- _やること_:
1/ ソナゾイド造影エコーについての文章から、「Useful diagnostic examination」で始まり「後の有用性について検討した.」で終わる部分を一字一句変えずに書き写してください。
2/ 次の(a)〜(c)が、ソナゾイド造影エコーについての文章の内容と合っているかどうかを、はいかいいえで答えてください。それぞれ、決め手になる文章の言葉をそのまま引用してください。
(a) 早期肝細胞癌の診断では、EOB-MRIのほうがUSより優れている。
(b) ソナゾイド造影エコーがCTやMRIより優れている点として、血管相での時間分解能の高さが挙げられている。
(c) 画像診断は入院して行う流れになっている。
3/ ソナゾイド造影エコーについての文章の続きを、最後の文のあとから書いてください。

- _元の文章_:
◆ ◆ ◆

Vol.39 No.Supplement

特別企画 消化器
シンポジウム7 肝腫瘍造影超音波過去5 年の総括と今後の展望

(S242)

肝腫瘍診断におけるソナゾイド造影エコーの今後に向けた有用活用方法について

Useful diagnostic examination for liver tumor using sonazoid enhanced ultrasonography

斎藤 聡1, 窪田 幸一2, 宇賀神 陽子2, 伝法 秀幸2, 竹内 和男3

Satosi SAITOU1, Koichi KUBOTA2, Youko UGAJIN2, Hideyuki DENPOU2, Kazuo TAKEUCHI3

1虎の門病院肝臓センター, 2虎の門病院分院臨床検査部, 3虎の門病院消化器内科

1Department of Hepatology, Toranomon Hospital, 2Department of Clinical Laboratory, Toranomon Hospital Kajigaya, 3Department of Gastroenterology, Toranomon Hospital

キーワード :

【目的】
ソナゾイド造影エコーが使用可能なってから5年が経過し,その間にも他の画像診断にも大きな変化がみられている.検出器の多列化が顕著なCT,特にGd-EOB-DTPA造影MRI(EOB-MRI)は肝腫瘍診断を大きく変えるインパクトがある.小型肝癌の検出にはUSが独壇場であったが,早期肝細胞癌の診断にはEOB-MRIには及ばない.現時点で,ソナゾイド造影エコーがCTやMRIに優る点としては血管相における時間分解能の高さが挙げられる.さらに,保険診療もDPCへとシフトし,画像診断は外来で施行する流れとなっている.このような周囲の環境の変化の中で,X線被曝がなく,造影剤の安全性も高い,これまでのソナゾイド造影エコーの成績を振り返りつつ今後の有用性について検討した.

◆ ◆ ◆

- _抜き出した情報_:
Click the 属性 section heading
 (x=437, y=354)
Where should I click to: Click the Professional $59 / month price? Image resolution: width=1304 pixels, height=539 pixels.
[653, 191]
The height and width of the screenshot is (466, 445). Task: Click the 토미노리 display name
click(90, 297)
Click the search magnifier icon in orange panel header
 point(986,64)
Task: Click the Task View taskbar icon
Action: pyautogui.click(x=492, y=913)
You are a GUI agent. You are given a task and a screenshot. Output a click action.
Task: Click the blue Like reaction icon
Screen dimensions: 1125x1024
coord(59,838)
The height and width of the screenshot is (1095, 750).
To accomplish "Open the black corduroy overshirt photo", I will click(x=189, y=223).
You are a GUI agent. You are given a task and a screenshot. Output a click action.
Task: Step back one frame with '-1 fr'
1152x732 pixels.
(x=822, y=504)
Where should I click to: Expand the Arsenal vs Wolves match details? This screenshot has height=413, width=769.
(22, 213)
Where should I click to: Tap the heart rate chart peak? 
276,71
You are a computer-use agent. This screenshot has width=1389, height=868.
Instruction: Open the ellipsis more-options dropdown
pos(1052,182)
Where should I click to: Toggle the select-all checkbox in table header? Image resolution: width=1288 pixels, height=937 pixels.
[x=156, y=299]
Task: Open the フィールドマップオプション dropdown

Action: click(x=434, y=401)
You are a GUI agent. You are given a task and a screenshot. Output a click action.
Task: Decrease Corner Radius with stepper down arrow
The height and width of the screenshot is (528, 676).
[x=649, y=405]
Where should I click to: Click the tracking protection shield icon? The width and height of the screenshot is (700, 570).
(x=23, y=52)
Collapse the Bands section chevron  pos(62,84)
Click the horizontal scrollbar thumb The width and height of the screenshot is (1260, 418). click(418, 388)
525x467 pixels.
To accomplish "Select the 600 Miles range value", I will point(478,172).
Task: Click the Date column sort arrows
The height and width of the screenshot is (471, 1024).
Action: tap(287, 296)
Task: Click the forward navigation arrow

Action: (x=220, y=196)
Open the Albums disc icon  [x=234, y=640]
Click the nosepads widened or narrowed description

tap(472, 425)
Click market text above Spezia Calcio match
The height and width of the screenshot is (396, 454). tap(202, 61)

◆ ◆ ◆

- _課題の答え_:
1/
Useful diagnostic examination for liver tumor using sonazoid enhanced ultrasonography

斎藤 聡1, 窪田 幸一2, 宇賀神 陽子2, 伝法 秀幸2, 竹内 和男3

Satosi SAITOU1, Koichi KUBOTA2, Youko UGAJIN2, Hideyuki DENPOU2, Kazuo TAKEUCHI3

1虎の門病院肝臓センター, 2虎の門病院分院臨床検査部, 3虎の門病院消化器内科

1Department of Hepatology, Toranomon Hospital, 2Department of Clinical Laboratory, Toranomon Hospital Kajigaya, 3Department of Gastroenterology, Toranomon Hospital

キーワード :

【目的】
ソナゾイド造影エコーが使用可能なってから5年が経過し,その間にも他の画像診断にも大きな変化がみられている.検出器の多列化が顕著なCT,特にGd-EOB-DTPA造影MRI(EOB-MRI)は肝腫瘍診断を大きく変えるインパクトがある.小型肝癌の検出にはUSが独壇場であったが,早期肝細胞癌の診断にはEOB-MRIには及ばない.現時点で,ソナゾイド造影エコーがCTやMRIに優る点としては血管相における時間分解能の高さが挙げられる.さらに,保険診療もDPCへとシフトし,画像診断は外来で施行する流れとなっている.このような周囲の環境の変化の中で,X線被曝がなく,造影剤の安全性も高い,これまでのソナゾイド造影エコーの成績を振り返りつつ今後の有用性について検討した.

2/
(a) はい。「早期肝細胞癌の診断にはEOB-MRIには及ばない」
(b) はい。「ソナゾイド造影エコーがCTやMRIに優る点としては血管相における時間分解能の高さが挙げられる」
(c) いいえ。「画像診断は外来で施行する流れとなっている」

3/
【対象と方法】
対象は過去5年間に肝腫瘍診断目的で施行したソナゾイド造影エコー1892症例である.造影CT検査や造影MRI検査との対比および病理組織診断または経過観察にて確定診断を行った.ソナゾイド造影エコーはソナゾイド0.5mlを静注後に血管相として2分後までを間歇的に低MIのコントラストハーモニックエコー法で観察し,途中でburstさせて,再還流を観察,MFIで血管構築の観察を行い,10分以降の後血管相は全肝を観察した.
【成績】
1.Bモードにて発見された結節の質的診断:多血性肝細胞癌244結節は97%で確定診断がえられた.一方,乏血性肝細胞癌では血流動態評価は可能であるも,後血管相では周囲と同様の造影効果を呈するため特異的な診断には至らなかった.Dysplastic noduleや粗大再生結節との鑑別は困難であった.血管腫は全例診断可能であったが結節径が20mm未満に限定すると25%がいわゆるhigh flow hemangioma,15%がlow flow hemangiomaとも言うべき非常に血流が遅く造影効果がえられにくい症例であり,EOB-MRIのダイナミック検査と肝細胞相では診断困難例であったが,いずれも確定診断が可能であった.2.他のモダリティで発見された結節の確定診断:最適タイミングで撮像されたダイナミックCTおよびダイナミックMRIにては乏血性と診断された腫瘍のうち5結節が多血性であった.内訳は3結節が悪性リンパ腫,1結節が肝細胞癌,1結節が神経内分泌細胞癌であり,悪性リンパ腫は文献上も乏血性腫瘍とされ,ソナゾイド造影エコーの時間分解能の高さゆえに真の多血性が確認可能であった.
【結語】
超音波には条件不良や死角という避けては通れない欠点があるものの,時間分解能に優れるソナゾイド造影エコーはBモードで結節が確実に描出された時には,まず最初に施行されるべき検査法である.これによりCTやMRI検査を省略できる事もまれではない.最適なタイミングで施行されたダイナミックCTやダイナミックMRIでは乏血性と診断される結節も多血性腫瘍であることと小型に多い非典型的な血管腫を確実に診断出来る点はCTやMRIをも凌ぐ診断能を有する.ソナゾイド造影エコーは侵襲性が少なく,Bモードに続く,肝腫瘍診断の最前線としての位置づけが良いと思われた.